TV Series Review
Plugged In can be cautionary when it comes to entertainment. But even while we may insist that TV can be harmful, never have we accused a show of being an accessory to premeditated murder.
Then again, we've never reviewed Cult.
I'm right now in the middle of reviewing Cult, of course, the real fictional hour-long freak-out drama on CW. Indeed, that's the review you're currently reading. But we've not reviewed Cult, the fictional fictional hour-long freak-out drama on which CW's Cult—the one I'm reviewing—is predicated.
Hoo boy. Let's back up and start again.
Nate Sefton has gone missing. Jake, his brother, would like to find him. But here's the thing: Jake thinks Nate's favorite show—called Cult—may have something to do with his disappearance.
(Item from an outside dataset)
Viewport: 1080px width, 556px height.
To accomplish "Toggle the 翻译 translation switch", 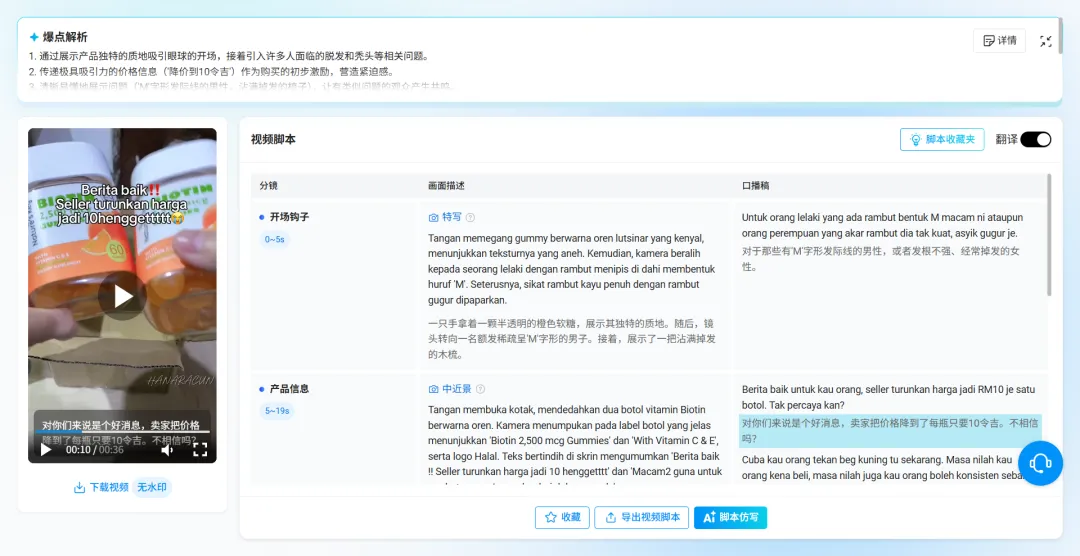I will tap(1035, 139).

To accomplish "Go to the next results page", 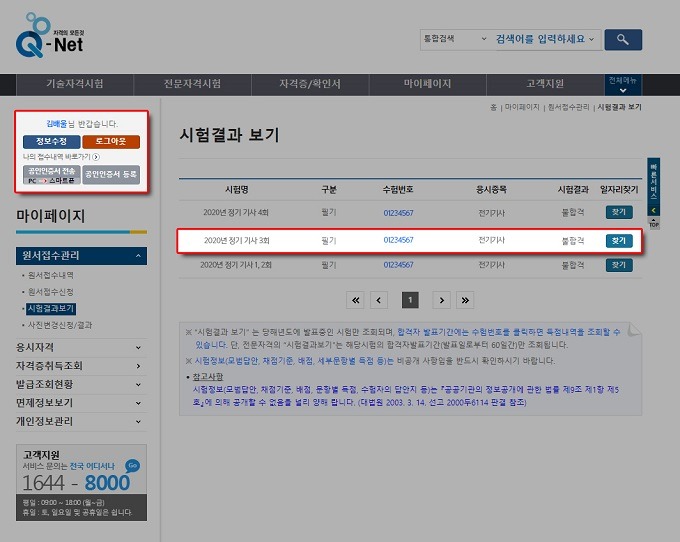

The creepy, conspiracy-minded drama has inspired a seriously (ahem) cultish following; folks who follow the show's every movement, every hint, every commercial break. And the most avid fans? Well, they seem to think Cult wants them to kill. Or die. Or both.
Yeah, this show within a show has definitely moved beyond mail-order plastic decoder rings.
And by way of highlighting Cult, the other Cult—the one I'm reviewing—turns itself into something of an ambitious series. At least on the surface. It aspires to be, in its own very CW-ish way, a rumination of 21st-century television.
"We were really taking a look and asking some questions … about the relationship people have to their shows, which is certainly more pronounced, I think, than ever before," executive producer Len Goldstein said during a recent media panel. "People watch them certainly more critically. They're more interested in them. There certainly is a fan passion for a certain type of show. We're looking at asking questions just generally about the relationship of television to society."
During the same panel, creator Rockne O'Bannon said it's no coincidence that Cult came at a time when society is more closely examining the links between fictional violence and real-life aggression.
And here's another little twist: Steven Rae, the über-mysterious head of Cult's Cult, is listed as the executive producer for Cult, too.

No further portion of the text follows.